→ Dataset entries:
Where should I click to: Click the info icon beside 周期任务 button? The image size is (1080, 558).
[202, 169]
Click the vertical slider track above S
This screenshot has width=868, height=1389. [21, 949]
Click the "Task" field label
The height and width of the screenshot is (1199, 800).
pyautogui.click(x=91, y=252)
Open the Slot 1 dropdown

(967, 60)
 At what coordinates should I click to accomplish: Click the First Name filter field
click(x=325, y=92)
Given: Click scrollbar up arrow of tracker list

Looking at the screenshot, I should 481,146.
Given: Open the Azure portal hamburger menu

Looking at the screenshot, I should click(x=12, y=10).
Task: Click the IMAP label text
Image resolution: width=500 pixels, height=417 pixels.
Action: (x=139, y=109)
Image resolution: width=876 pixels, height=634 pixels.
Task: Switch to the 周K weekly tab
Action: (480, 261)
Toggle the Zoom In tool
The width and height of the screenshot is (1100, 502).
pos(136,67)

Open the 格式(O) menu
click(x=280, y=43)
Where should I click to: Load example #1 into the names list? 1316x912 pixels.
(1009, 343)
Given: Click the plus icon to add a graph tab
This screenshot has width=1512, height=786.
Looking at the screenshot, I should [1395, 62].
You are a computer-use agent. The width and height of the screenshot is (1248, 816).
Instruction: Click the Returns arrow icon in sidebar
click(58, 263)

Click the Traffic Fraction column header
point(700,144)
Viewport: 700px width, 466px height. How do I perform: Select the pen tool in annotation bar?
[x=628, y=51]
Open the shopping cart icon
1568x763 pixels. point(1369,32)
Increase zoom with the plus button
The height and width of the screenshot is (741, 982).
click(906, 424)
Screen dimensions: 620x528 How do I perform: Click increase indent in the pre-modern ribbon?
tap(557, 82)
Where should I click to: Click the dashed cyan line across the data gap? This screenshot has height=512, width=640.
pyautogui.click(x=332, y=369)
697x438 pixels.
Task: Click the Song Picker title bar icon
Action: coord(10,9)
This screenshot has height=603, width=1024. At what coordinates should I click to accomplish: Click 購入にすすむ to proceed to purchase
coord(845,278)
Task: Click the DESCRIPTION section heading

→ Problem to solve: Within the entries above, find the string "plus" and return each line that holds it.

→ Solved exercise:
Given: Click the plus icon to add a graph tab
Increase zoom with the plus button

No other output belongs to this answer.